>>
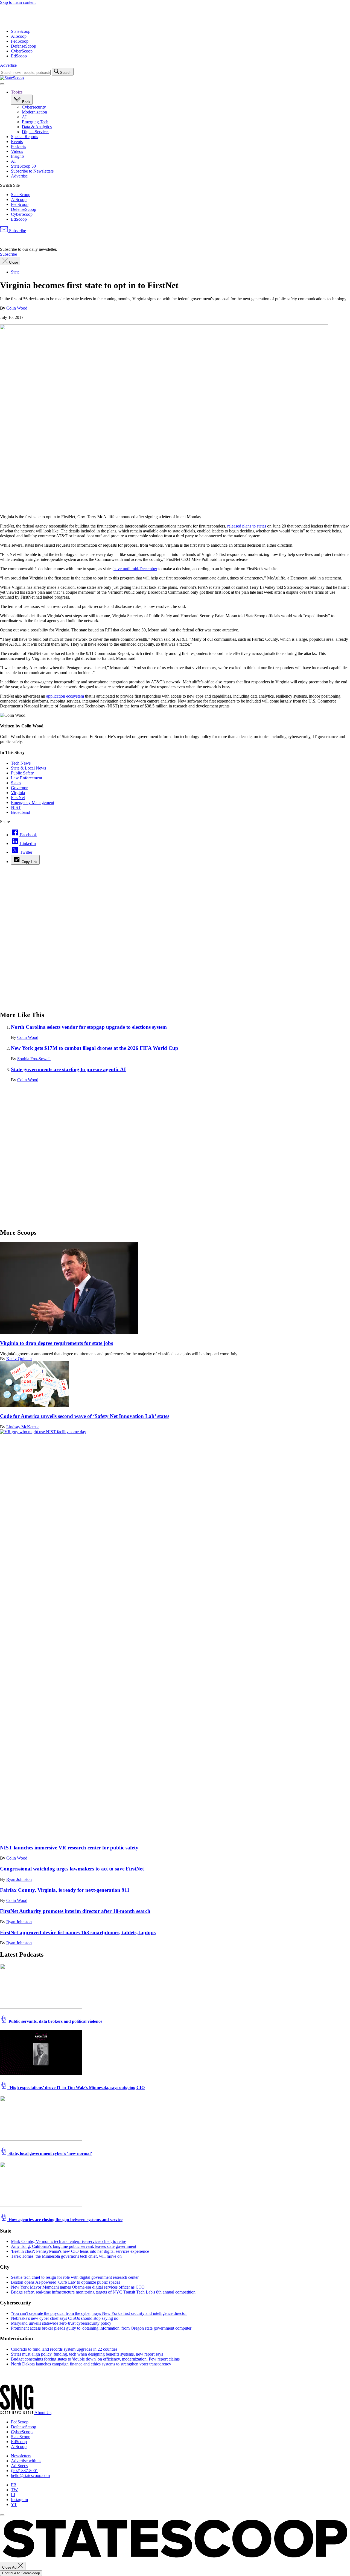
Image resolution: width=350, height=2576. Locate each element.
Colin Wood (16, 308)
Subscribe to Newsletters (32, 171)
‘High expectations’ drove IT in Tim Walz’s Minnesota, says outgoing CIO (76, 2087)
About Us (42, 2412)
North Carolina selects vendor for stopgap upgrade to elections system (89, 1027)
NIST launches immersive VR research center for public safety (69, 1848)
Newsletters (21, 2455)
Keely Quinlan (19, 1358)
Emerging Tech (35, 122)
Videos (17, 151)
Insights (17, 156)
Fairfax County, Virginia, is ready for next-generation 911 (65, 1890)
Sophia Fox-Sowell (34, 1058)
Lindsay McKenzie (22, 1426)
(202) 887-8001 (24, 2470)
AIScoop (19, 36)
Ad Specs (19, 2465)
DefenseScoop (23, 46)
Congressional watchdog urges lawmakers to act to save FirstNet (72, 1869)
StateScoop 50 (23, 166)
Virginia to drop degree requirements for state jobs (56, 1343)
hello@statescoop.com (30, 2475)
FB (13, 2484)
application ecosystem (65, 696)
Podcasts (18, 146)
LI (13, 2494)
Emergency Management (32, 802)
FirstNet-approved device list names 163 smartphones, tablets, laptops (78, 1932)
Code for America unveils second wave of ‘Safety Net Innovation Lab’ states (84, 1416)
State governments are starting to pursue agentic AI (68, 1069)
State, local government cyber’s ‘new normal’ (49, 2153)
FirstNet (18, 797)
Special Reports (24, 136)
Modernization (34, 112)
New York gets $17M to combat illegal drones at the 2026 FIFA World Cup (94, 1048)
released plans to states (246, 526)
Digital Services (35, 131)
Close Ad (10, 2567)
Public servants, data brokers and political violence (54, 2021)
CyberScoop (22, 51)
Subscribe (17, 230)
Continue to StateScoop (21, 2573)
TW (14, 2489)
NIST (16, 807)
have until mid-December (135, 568)
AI (24, 117)
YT (14, 2504)
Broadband (20, 812)
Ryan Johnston (19, 1879)
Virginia (18, 792)
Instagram (19, 2499)
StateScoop (20, 31)
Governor (19, 787)
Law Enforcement (26, 778)
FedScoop (19, 41)
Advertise (8, 65)
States (16, 782)
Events (17, 141)
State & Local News (28, 768)
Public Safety (22, 773)
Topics (16, 92)
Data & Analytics (37, 126)
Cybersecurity (34, 107)
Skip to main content (18, 2)
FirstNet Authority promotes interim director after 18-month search (75, 1911)
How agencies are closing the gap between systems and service (64, 2219)
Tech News (21, 763)
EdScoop (19, 56)
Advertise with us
<<
PROBLEM DETAILS >> Give back the full listing verbatim, skipping each picture.

RESPONSE FOR THIS EXERCISE >>
Image resolution: width=350, height=2576. Locate each element.
Colin Wood (16, 308)
Subscribe to Newsletters (32, 171)
‘High expectations’ drove IT in Tim Walz’s Minnesota, says outgoing CIO (76, 2087)
About Us (42, 2412)
North Carolina selects vendor for stopgap upgrade to elections system (89, 1027)
NIST launches immersive VR research center for public safety (69, 1848)
Newsletters (21, 2455)
Keely Quinlan (19, 1358)
Emerging Tech (35, 122)
Videos (17, 151)
Insights (17, 156)
Fairfax County, Virginia, is ready for next-generation 911 (65, 1890)
Sophia Fox-Sowell (34, 1058)
Lindsay McKenzie (22, 1426)
(202) 887-8001 (24, 2470)
AIScoop (19, 36)
Ad Specs (19, 2465)
DefenseScoop (23, 46)
Congressional watchdog urges lawmakers to act to save FirstNet (72, 1869)
StateScoop 50 (23, 166)
Virginia to drop degree requirements for state jobs (56, 1343)
hello@statescoop.com (30, 2475)
FB (13, 2484)
application ecosystem (65, 696)
Podcasts (18, 146)
LI (13, 2494)
Emergency Management (32, 802)
FirstNet-approved device list names 163 smartphones, tablets, laptops (78, 1932)
Code for America unveils second wave of ‘Safety Net Innovation Lab’ states (84, 1416)
State governments are starting to pursue agentic AI (68, 1069)
State, local government cyber’s ‘new normal’ (49, 2153)
FirstNet (18, 797)
Special Reports (24, 136)
Modernization (34, 112)
New York gets $17M to combat illegal drones at the 2026 FIFA World Cup (94, 1048)
released plans to states (246, 526)
Digital Services (35, 131)
Close Ad (10, 2567)
Public servants, data brokers and political violence (54, 2021)
CyberScoop (22, 51)
Subscribe (17, 230)
Continue to StateScoop (21, 2573)
TW (14, 2489)
NIST (16, 807)
have until mid-December (135, 568)
AI (24, 117)
YT (14, 2504)
Broadband (20, 812)
Ryan Johnston (19, 1879)
Virginia (18, 792)
Instagram (19, 2499)
StateScoop (20, 31)
Governor (19, 787)
Law Enforcement (26, 778)
FedScoop (19, 41)
Advertise (8, 65)
States (16, 782)
Events (17, 141)
State & Local News (28, 768)
Public Safety (22, 773)
Topics (16, 92)
Data & Analytics (37, 126)
Cybersecurity (34, 107)
Skip to main content (18, 2)
FirstNet Authority promotes interim director after 18-month search (75, 1911)
How agencies are closing the gap between systems and service (64, 2219)
Tech News (21, 763)
EdScoop (19, 56)
Advertise with us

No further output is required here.